Honglei Xie

NLP: Words co-ocurrences matrix

July 09, 2017 | 7 Minute Read

From now and then I will update a series of posts about very basic NLP IPython book demonstrations, just for my own purpose: keeping track of learning progress & connecting each dot into one line. This is my very first post about NLP where most of the contents are from my friend Dr. Felipe’s notes on Stanford CS224d course. What I did is just to put them together in a more logical way. My thoughts and comments are also added. OK, no BS anymore, here we go!

Why do we need words co-ocurrences matrix?

Simply speaking, we need words co-ocurrences matrix because the matrix will keep track of the number of times two words occur together. For example, if mouse = (1,0,...,0) and cat = (0,1,0,...,0), with the words cat and mouse appear together in 153 sentences, then the co-occurrences matrix \(C\) is such that \(C(1,2) = C(2,1) = 153\). This matrix also plays a fundamental role in converting words to vectors Word2Vec

How to do it?

In most languages there are between 100,000 and 500,000 words. The matrix, therefore, would be huge and sparse. So this is where math comes to play. The approach, loosely speaking, is to build the best possible approximation for the huge matrix \(C\) in a lower dimensional vector space. This is achieved in two steps:

  • Find the Singular Value Decomposition (SVD).
  • Use SVD to find a lower dimensional approximation.
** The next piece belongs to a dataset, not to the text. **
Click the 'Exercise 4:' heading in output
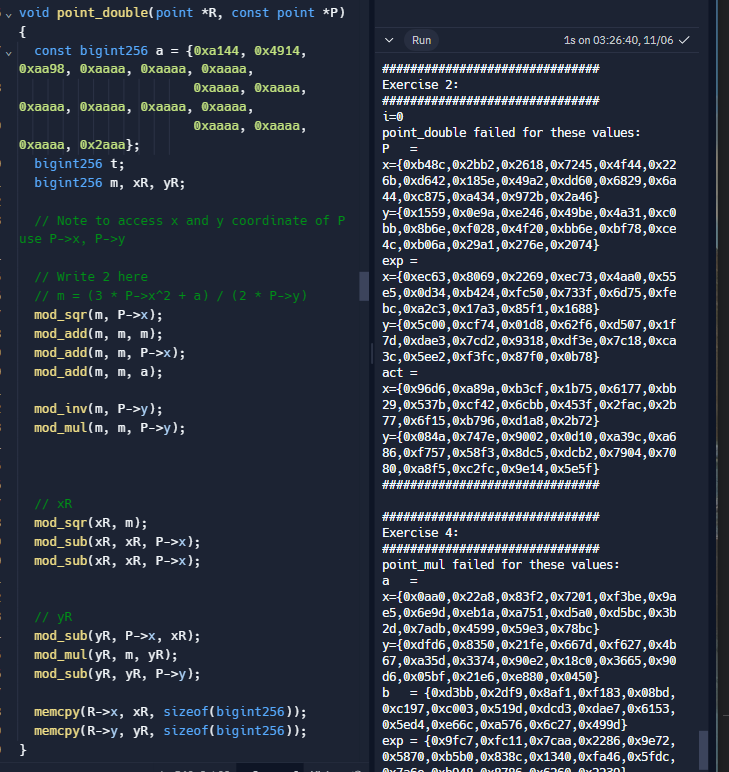Image resolution: width=729 pixels, height=772 pixels. pyautogui.click(x=420, y=533)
Quick review of Singular Value Decomposition (SVD)

Any matrix \(X\) can be factored as \(X = W \Sigma C\) where \(W\) and \(C\) are orthogonal matrices, and \(\Sigma\) is a diagonal matrix with non-negative real numbers in the diagonal. Suppose the rank of matrix \(X\) is \(m\), we only keep the top \(k, k < m\) dimensions (corresponding to the \(k\) most important singular values) leads to a reduced matrix, with one k-dimensioned row per word. This row now acts as a dense k-dimensional vector (embedding) representing that word, substituting for the very high-dimensional rows of the original \(X\). I should say SVD is not very easy to be understood in the first place, so if time permits, I will write another post specifically demonstrating SVD in details.

Jump into the codes

Let’s go over the book ‘The Picture of Dorian Gray’ and create a matrix that counts the co-ocurrences of words in sentences. The first thing is to simplify the problem a bit: we make everything lowercase.

import numpy as np
import re

book = open('../data/dorian.txt','r')
book_string = book.read().lower()

Then we can obtain the list of words.

def sentence_to_wordlist(raw):
    clean = re.sub("[^a-zA-Z]"," ",raw)
    words = clean.split()
    return words

list_of_words = list(set(sentence_to_wordlist(book_string)))    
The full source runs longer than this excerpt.